§ **Your goal**:
Please list every matter that, according to the text on the draft land acquisition bill, the Social Impact Assessment has to assess.

§ **Supplied text**:
◆ ◆ ◆ ◆ ◆ ◆ ◆

The Ministry of Rural Development (MoRD) on 27 July 2011 released the draft of the National Land Acquisition and Rehabilitation and Resettlement Bill, 2011 for pre-legislative comments and discussion. Land acquisition - or rather, compulsory acquisition of land by the Government - has assumed importance in recent years with people's struggles around land reaching greater intensities than ever. Though this Bill, which seeks to replace the colonial Land Acquisition Act of 1894, has several important positives, it does not seem have learned any lessons from the issues many movements and struggles have raised.

External Link: The draft bill is officially accessible online at

Positive aspects

For the first time, the government has brought together in law the related issues of land acquisition on the one hand and the rehabilitation and resettlement (R&R) of affected persons on the other. Until now, these two have been seen as separate. Under the Land Acquisition Act, payment of cash compensation is considered adequate, full and fair consideration for the land that is taken away from an owner. There is no legal requirement that anyone should be rehabilitated.

The new Bill proposes to change that, by bringing together the processes of land acquisition and R&R in a common legislation, and providing for R&R to be mandatory when land is acquired. In fact, for areas of 100 acres or more, the Bill also mandates R&R when a private company secures land by direct purchase with the consent of sellers.

Secondly, it introduces to some extent the idea of "no forced acquisition". In enabling the Government to acquire land for private companies it requires that at least 80 per cent of the affected families give their consent to the acquisition, before the rest can be forced to part with their holdings.

Thirdly, it enshrines the notion of a Social Impact Assessment (SIA), to be carried out when the acquisition exceeds 100 acres. This SIA has to assess, among other things, the nature of the public interest involved, the nature and extent of the impacts due to the acquisition, whether the land proposed for acquisition is the bare minimum required, and whether less or non-displacing alternatives are available.

Fourthly, it also provides for a Committee to recommend the acquisition, which can be read as a sort of mandatory prior authorisation. The Committee has to give this recommendation based on the SIA, the report of the Expert Group's examination of the SIA, and other relevant documents. It requires that the Committee's recommendation is guided by "the principle of minimum displacement of people, minimum disturbance to the infrastructure, ecology and minimum adverse impact on the individuals affected".

◆ ◆ ◆ ◆ ◆ ◆ ◆

§ **Collected data**:
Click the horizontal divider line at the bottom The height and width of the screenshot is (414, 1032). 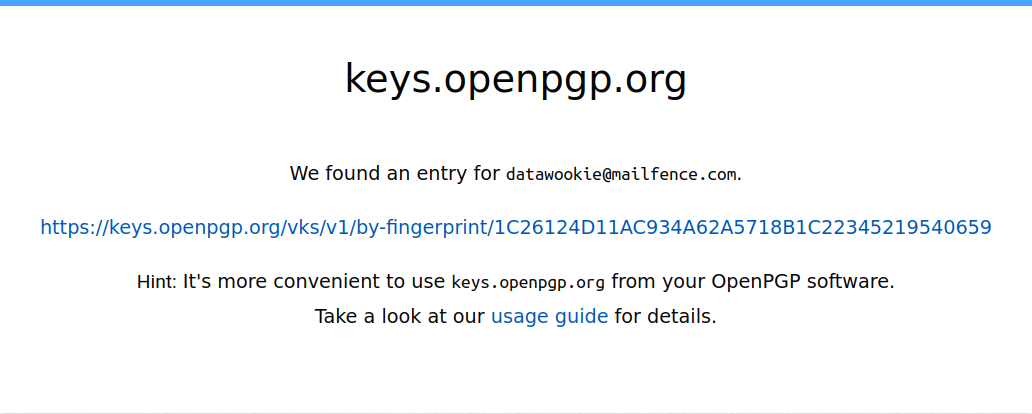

◆ ◆ ◆ ◆ ◆ ◆ ◆

§ **Result for this exercise**:
- The nature of the public interest involved
- The nature and extent of the impacts due to the acquisition
- Whether the land proposed for acquisition is the bare minimum required
- Whether less or non-displacing alternatives are available